Written problem
Rewrite the entries below from the line containing "Choose the hanger" through the line containing "coord(317,309)", changing every "heading" to "header" and keeping everything else the same. Leave the pictures out.

-------- Records for the exercise

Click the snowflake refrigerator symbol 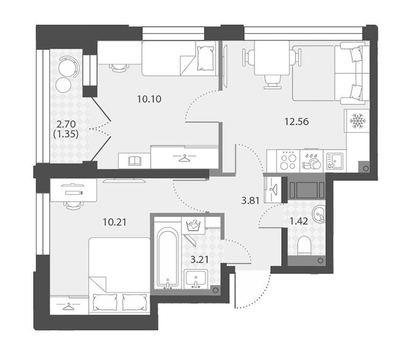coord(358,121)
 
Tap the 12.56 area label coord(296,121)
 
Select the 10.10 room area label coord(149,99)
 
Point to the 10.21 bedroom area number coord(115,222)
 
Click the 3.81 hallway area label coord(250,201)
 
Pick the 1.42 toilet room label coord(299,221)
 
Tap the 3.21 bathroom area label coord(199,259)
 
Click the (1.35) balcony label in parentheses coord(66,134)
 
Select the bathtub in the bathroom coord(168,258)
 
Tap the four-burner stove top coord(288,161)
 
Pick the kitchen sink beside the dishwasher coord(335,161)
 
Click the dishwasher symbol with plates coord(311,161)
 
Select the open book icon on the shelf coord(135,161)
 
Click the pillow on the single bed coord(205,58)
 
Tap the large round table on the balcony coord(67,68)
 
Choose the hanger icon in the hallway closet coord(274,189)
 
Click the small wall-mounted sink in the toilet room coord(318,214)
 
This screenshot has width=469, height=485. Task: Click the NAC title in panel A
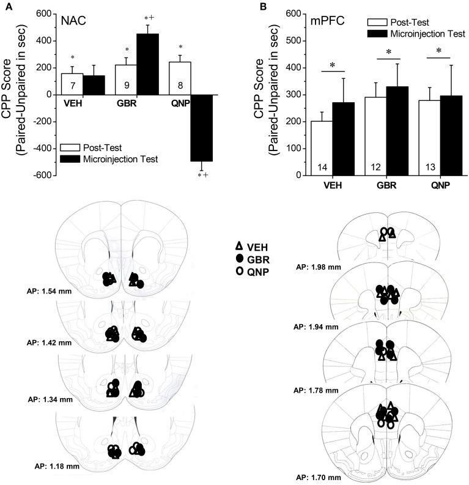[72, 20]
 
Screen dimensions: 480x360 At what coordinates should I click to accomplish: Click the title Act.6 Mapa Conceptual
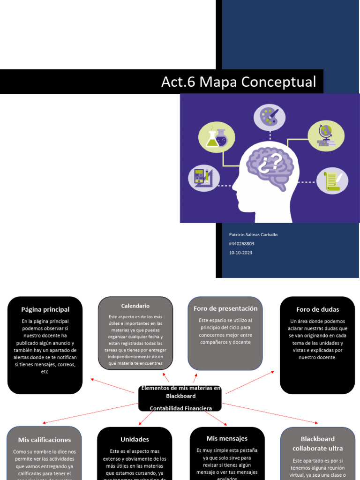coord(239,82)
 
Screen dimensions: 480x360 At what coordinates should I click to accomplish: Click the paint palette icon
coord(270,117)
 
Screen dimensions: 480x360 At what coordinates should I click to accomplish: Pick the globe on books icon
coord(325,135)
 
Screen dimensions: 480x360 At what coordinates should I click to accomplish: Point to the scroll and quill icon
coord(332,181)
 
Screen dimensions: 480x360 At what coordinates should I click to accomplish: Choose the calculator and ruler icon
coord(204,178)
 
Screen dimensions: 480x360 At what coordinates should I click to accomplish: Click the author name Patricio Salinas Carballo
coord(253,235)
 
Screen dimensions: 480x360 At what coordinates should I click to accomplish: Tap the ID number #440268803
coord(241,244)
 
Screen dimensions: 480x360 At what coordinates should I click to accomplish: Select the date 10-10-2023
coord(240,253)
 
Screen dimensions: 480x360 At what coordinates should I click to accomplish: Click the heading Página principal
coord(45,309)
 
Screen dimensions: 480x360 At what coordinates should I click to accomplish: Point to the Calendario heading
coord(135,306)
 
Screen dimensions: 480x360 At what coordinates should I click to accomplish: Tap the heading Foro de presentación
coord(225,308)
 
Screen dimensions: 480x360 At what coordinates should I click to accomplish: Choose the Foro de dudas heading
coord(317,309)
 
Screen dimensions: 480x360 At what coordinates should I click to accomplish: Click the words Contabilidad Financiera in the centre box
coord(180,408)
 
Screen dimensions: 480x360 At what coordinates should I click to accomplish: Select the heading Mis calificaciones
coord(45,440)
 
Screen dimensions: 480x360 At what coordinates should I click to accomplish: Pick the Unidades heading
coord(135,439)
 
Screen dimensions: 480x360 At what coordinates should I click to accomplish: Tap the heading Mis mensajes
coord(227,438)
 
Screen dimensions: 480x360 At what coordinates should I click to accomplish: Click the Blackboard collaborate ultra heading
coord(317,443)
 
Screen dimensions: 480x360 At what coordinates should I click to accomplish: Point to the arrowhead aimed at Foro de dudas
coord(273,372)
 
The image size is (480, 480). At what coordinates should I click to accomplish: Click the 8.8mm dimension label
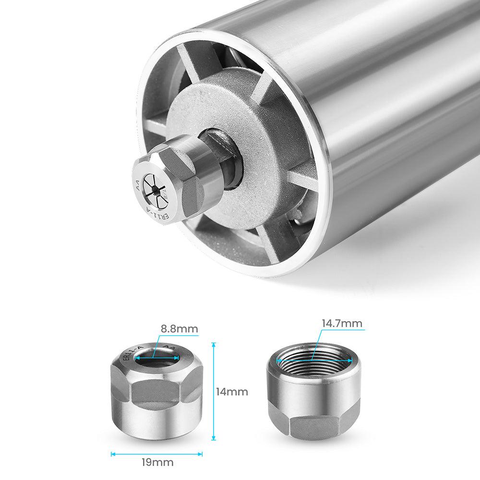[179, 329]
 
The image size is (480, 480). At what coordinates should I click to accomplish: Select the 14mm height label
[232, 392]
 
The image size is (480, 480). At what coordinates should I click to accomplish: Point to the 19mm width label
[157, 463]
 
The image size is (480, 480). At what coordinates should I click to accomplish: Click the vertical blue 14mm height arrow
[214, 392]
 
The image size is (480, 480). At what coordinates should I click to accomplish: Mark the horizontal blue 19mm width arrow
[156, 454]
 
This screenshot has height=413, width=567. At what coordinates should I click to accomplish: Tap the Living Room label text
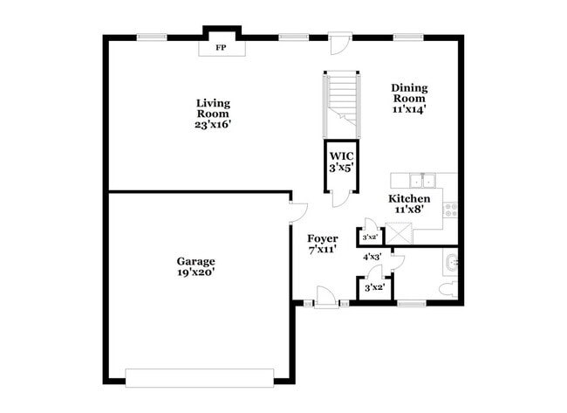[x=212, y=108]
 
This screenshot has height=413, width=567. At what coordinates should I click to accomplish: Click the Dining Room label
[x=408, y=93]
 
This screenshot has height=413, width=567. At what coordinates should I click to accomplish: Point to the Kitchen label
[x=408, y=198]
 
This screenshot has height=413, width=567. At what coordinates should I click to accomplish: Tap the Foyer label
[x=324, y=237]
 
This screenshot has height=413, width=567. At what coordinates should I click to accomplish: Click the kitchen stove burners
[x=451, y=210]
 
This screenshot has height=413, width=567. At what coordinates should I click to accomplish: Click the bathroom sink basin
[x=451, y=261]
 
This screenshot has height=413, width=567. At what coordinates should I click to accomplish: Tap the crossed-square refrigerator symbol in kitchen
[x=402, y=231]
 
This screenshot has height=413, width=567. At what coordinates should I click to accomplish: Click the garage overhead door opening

----------------
-------- Records for the exercise

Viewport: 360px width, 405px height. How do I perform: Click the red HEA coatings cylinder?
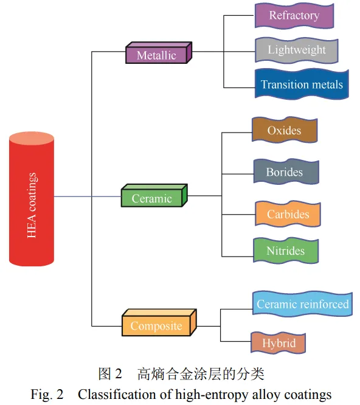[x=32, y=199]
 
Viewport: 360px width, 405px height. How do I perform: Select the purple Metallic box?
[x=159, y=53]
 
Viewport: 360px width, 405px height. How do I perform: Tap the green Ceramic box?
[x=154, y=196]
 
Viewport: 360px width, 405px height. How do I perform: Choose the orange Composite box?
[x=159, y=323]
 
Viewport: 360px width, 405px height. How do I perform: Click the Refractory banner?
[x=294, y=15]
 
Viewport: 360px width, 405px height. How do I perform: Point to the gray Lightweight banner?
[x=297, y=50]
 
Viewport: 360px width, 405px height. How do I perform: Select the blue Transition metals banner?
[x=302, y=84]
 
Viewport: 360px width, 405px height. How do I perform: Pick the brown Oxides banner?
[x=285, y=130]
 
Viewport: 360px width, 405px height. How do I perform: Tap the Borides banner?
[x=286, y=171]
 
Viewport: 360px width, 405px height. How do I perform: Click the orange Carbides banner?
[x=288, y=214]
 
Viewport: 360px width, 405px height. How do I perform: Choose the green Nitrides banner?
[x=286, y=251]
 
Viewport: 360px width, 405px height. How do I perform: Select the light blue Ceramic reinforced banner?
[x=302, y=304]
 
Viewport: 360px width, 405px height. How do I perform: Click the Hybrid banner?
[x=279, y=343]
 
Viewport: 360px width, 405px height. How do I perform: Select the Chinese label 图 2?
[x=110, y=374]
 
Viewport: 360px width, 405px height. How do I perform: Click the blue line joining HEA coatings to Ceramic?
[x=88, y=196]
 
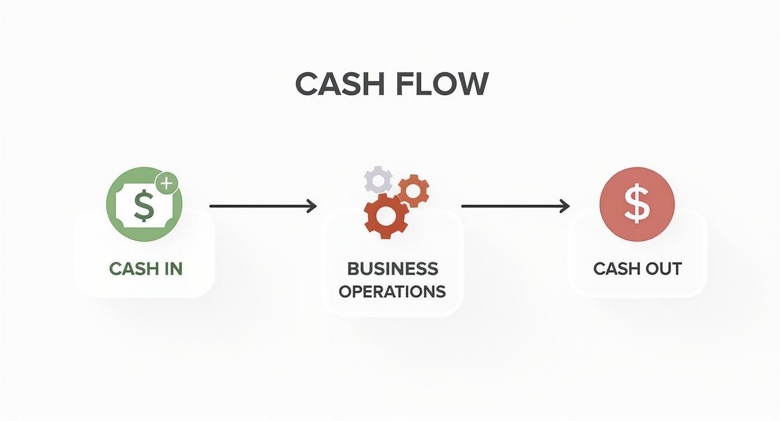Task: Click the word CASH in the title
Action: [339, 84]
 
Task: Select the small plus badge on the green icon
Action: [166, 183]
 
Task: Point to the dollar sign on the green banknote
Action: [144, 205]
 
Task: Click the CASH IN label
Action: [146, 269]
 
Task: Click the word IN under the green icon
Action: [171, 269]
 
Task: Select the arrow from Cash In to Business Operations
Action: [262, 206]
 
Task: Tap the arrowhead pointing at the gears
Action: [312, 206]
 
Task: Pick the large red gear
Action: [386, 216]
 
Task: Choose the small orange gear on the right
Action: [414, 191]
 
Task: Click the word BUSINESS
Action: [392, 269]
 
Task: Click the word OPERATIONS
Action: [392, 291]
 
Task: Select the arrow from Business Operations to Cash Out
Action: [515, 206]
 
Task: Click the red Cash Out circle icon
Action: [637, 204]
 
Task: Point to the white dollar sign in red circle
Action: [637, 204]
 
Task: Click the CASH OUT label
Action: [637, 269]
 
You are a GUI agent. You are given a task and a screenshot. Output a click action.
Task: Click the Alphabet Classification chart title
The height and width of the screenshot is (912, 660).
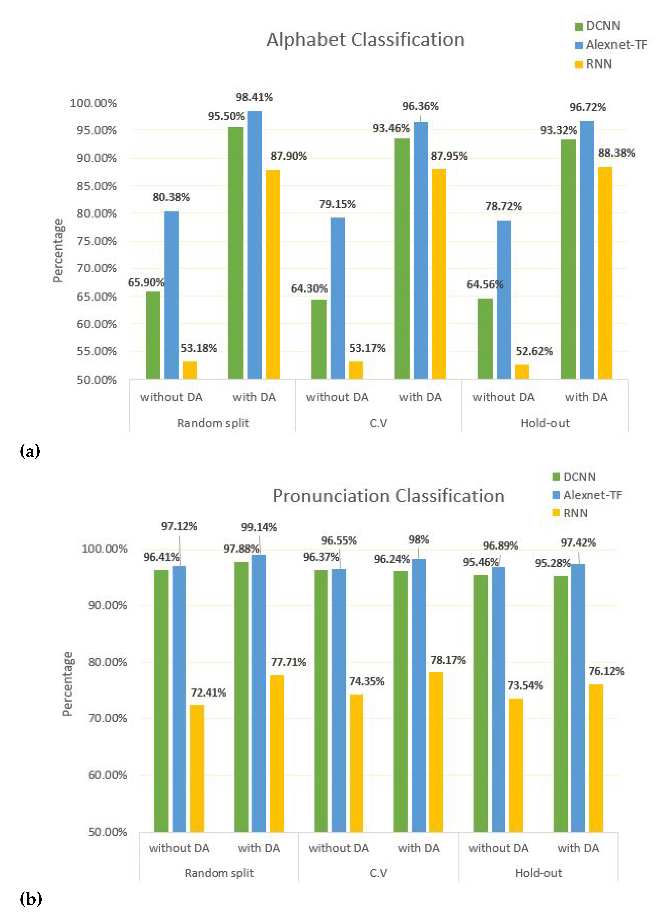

----------------

Output
Choose the hanger icon in the hallway closet coord(274,189)
 
Click the small wall-mounted sink in the toilet room coord(318,214)
 
This screenshot has width=469, height=485. Task: Click the NAC title in panel A
[72, 20]
 
Screen dimensions: 480x360 At what coordinates should I click to accomplish: Click the title Act.6 Mapa Conceptual
coord(239,82)
 
Screen dimensions: 480x360 At what coordinates should I click to accomplish: Click the paint palette icon
coord(270,117)
 
Screen dimensions: 480x360 At what coordinates should I click to accomplish: Pick the globe on books icon
coord(325,135)
 
Screen dimensions: 480x360 At what coordinates should I click to accomplish: Point to the scroll and quill icon
coord(332,181)
 
Screen dimensions: 480x360 At what coordinates should I click to accomplish: Choose the calculator and ruler icon
coord(204,178)
 
Screen dimensions: 480x360 At what coordinates should I click to accomplish: Click the author name Patricio Salinas Carballo
coord(253,235)
 
Screen dimensions: 480x360 At what coordinates should I click to accomplish: Tap the ID number #440268803
coord(241,244)
 
Screen dimensions: 480x360 At what coordinates should I click to accomplish: Select the date 10-10-2023
coord(240,253)
 
Screen dimensions: 480x360 At what coordinates should I click to accomplish: Click the header Página principal
coord(45,309)
 
Screen dimensions: 480x360 At what coordinates should I click to accomplish: Point to the Calendario header
coord(135,306)
 
Screen dimensions: 480x360 At what coordinates should I click to accomplish: Tap the header Foro de presentación
coord(225,308)
 
Screen dimensions: 480x360 At what coordinates should I click to accomplish: Choose the Foro de dudas header
coord(317,309)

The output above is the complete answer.